O problema central não é o erro inicial de investimento ou de compra; todos erramos. O verdadeiro rombo no orçamento acontece na decisão de continuar colocando dinheiro — e tempo — em um projeto que já comprovou sua inviabilidade, apenas para não admitir o prejuízo.

A ilusão de "recuperar" o valor investido

Vamos pegar um cenário bem brasileiro e atual para desmistificar isso. Imagine que, em 2022, você aplicou R$ 20.000 em um fundo imobiliário cheio de promessas de renda mensal "garantida". Hoje, em 2026, esse papel vale R$ 12.000 na bolsa e o rendimento parou de cair na conta há seis meses. O raciocínio do custo irrecuperável diz: "Se eu vender agora, vou ter perdido R$ 8.000. Se eu segurar, pode voltar".

Esse pensamento ignora uma verdade absoluta no mercado: aqueles R$ 8.000 já se foram. Eles não existem mais. O mercado não se importa com o seu preço médio de compra. O que importa é o que esse ativo faz pelo seu futuro a partir de hoje. Manter esse fundo imobiliário na carteira não é uma estratégia de recuperação; é um apego emocional a um dinheiro que já virou fumaça.

O que geralmente acontece nesses casos é que o investidor, na tentativa de "refazer" o custo, começa a fazer aportes adicionais para baixar o preço médio. Você injeta mais R$ 5.000 no ativo ruim. Se ele continuar caindo (o que é comum quando a tese de investimento quebra), você não perdeu só os R$ 20.000 iniciais, você ampliou o prejuízo para R$ 25.000.

Recuperar o Prejuízo (Ação A) vs. Proteger o Capital Restante (Ação B)

Para tomar uma decisão financeira racional, precisamos tirar o histórico da conta e focar na comparação entre o futuro de A versus B.

Ação A (Persistir no erro): Você mantém o investimento ruim. A lógica é esperar uma recuperação histórica ou o "pulo do gato".

  • Cenário realista: Se a tese do investimento quebrou — por exemplo, o gestor do fundo foi investigado pela CVM ou o ativo está ligado a um setor em decadência estrutural — a probabilidade de retorno ao valor original é estatisticamente baixa.
  • Custo de oportunidade: Enquanto seu dinheiro está preso esperando um milagre, ele deixa de render em uma alternativa segura. Com a Selic oscilando em patamares atrativos em 2026, deixar R$ 20.000 parados ou perdendo valor é equivalente a queimar dinheiro.

Ação B (Cortar o prejuízo e realocar): Você vende o ativo, assume o prejuízo de R$ 8.000 no papel e realoca os R$ 12.000 restantes em uma aplicação conservadora ou em um ativo com fundamentos sólidos.

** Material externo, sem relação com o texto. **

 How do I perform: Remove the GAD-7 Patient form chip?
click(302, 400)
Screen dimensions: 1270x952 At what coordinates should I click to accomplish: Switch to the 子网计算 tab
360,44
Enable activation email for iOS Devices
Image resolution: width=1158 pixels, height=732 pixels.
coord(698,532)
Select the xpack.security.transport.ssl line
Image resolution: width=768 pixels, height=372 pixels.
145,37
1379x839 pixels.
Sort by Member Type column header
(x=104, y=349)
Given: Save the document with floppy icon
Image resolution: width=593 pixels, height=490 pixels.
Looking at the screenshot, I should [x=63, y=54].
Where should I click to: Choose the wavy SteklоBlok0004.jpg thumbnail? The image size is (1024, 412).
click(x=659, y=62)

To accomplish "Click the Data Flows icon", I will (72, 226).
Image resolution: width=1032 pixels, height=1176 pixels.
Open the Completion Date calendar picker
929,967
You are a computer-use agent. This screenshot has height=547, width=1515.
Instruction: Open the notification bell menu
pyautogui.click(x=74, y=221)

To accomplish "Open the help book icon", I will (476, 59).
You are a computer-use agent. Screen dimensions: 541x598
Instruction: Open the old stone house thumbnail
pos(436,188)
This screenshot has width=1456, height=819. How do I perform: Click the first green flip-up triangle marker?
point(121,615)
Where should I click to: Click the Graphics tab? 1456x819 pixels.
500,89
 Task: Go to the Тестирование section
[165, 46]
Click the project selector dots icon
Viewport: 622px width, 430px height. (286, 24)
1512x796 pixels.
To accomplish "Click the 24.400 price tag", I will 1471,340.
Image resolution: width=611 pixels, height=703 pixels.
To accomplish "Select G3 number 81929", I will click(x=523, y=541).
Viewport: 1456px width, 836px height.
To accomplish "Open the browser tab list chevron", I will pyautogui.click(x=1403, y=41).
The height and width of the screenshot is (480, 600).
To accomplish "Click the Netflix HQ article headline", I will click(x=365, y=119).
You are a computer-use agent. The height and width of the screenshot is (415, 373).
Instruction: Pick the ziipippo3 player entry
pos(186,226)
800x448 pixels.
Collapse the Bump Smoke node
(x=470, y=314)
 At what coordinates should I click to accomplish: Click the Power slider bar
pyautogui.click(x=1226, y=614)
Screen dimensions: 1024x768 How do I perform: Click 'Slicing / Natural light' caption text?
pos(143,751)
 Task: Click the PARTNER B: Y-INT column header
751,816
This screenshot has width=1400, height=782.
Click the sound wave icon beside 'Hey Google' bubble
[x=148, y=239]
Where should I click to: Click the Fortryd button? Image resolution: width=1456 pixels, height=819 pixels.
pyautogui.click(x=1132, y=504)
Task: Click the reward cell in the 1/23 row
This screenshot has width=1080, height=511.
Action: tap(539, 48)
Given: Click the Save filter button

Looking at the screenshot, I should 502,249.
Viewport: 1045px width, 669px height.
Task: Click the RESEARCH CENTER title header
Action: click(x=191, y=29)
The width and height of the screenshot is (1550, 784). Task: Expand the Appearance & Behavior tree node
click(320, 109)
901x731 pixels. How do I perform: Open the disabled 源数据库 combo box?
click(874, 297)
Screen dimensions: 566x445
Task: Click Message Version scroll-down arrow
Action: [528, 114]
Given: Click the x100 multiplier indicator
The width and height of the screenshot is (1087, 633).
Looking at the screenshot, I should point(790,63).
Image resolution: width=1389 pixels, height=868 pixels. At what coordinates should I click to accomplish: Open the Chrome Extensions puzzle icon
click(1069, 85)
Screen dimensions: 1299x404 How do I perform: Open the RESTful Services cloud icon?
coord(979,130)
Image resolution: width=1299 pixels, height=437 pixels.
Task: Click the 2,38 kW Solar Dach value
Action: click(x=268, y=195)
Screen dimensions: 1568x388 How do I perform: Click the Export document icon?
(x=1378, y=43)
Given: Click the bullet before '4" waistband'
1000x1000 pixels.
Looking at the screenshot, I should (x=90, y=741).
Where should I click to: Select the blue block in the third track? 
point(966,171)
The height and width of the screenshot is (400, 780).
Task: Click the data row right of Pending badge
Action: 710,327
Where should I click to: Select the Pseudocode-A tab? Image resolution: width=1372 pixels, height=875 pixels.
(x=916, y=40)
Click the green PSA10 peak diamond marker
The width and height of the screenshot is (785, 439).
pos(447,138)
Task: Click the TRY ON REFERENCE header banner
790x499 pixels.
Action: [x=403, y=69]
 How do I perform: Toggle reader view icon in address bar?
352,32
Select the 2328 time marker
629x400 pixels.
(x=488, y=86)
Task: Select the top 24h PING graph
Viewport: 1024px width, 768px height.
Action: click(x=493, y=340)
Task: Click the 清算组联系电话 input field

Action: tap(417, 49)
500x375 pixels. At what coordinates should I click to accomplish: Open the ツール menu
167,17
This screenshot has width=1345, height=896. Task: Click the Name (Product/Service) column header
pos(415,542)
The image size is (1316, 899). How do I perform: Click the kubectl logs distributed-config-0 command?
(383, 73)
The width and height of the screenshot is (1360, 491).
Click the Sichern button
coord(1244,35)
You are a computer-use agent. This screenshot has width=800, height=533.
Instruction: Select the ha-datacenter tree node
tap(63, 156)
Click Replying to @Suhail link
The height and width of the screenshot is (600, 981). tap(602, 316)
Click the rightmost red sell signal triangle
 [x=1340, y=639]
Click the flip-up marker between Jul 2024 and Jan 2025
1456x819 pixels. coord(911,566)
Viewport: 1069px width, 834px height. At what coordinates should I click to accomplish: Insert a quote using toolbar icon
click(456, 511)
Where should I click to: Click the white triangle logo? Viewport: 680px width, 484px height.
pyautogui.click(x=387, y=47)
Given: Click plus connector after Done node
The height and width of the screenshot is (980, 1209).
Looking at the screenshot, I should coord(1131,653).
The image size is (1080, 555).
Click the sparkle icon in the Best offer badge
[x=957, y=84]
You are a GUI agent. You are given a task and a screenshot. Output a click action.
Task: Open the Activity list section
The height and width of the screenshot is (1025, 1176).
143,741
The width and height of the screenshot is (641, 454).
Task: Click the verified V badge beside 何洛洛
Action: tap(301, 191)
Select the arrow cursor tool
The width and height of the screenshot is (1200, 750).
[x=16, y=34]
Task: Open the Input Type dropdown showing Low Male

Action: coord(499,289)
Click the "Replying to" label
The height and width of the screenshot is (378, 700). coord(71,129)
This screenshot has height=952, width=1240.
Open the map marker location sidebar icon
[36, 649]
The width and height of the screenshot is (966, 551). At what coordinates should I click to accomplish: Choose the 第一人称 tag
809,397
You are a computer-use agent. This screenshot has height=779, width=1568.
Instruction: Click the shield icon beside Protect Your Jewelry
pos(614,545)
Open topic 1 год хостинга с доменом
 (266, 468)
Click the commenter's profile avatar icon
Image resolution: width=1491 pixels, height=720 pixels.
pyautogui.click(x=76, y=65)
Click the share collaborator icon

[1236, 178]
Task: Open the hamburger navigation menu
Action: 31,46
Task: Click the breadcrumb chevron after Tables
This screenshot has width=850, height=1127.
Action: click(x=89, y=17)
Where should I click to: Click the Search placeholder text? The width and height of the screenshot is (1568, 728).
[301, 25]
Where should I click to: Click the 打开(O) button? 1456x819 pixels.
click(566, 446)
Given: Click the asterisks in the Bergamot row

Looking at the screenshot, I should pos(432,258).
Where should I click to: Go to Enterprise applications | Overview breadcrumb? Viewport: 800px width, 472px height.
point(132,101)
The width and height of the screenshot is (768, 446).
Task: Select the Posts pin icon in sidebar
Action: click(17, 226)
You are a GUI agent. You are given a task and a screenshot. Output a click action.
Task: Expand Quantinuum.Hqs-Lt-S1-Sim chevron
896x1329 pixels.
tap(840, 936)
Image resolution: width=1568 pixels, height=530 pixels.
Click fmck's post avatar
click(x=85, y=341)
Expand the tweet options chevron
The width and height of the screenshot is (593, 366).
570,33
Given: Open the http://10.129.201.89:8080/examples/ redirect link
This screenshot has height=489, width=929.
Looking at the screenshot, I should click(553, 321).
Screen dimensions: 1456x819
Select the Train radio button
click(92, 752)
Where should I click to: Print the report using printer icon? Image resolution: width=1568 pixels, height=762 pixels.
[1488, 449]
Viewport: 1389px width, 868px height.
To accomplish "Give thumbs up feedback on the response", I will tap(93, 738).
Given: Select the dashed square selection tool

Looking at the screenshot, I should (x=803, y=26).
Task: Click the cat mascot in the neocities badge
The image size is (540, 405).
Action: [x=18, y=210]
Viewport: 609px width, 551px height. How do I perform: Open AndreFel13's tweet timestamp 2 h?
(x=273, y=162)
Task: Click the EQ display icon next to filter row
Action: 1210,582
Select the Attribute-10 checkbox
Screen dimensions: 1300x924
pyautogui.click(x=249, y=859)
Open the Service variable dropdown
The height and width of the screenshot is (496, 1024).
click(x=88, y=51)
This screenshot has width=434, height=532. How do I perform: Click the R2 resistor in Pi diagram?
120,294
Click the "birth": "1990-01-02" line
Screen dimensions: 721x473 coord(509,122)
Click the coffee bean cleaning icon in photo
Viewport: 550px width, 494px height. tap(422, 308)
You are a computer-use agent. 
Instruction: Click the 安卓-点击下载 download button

  • Cenário realista: Você compra um CDB de liquidez diária de um banco grande pagando 100% do CDI ou um Tesouro Selic.
  • Resultado: Embora o saldo total da conta tenha caído momentaneamente, o capital remanescente começa a trabalhar imediatamente a seu favor, com segurança e previsibilidade. Em 18 ou 24 meses, os juros compostos sobre os R$ 12.000 podem ter compensado o "buraco" inicial, enquanto na Ação A você provavelmente estaria ainda no zero a zero ou em prejuízo maior.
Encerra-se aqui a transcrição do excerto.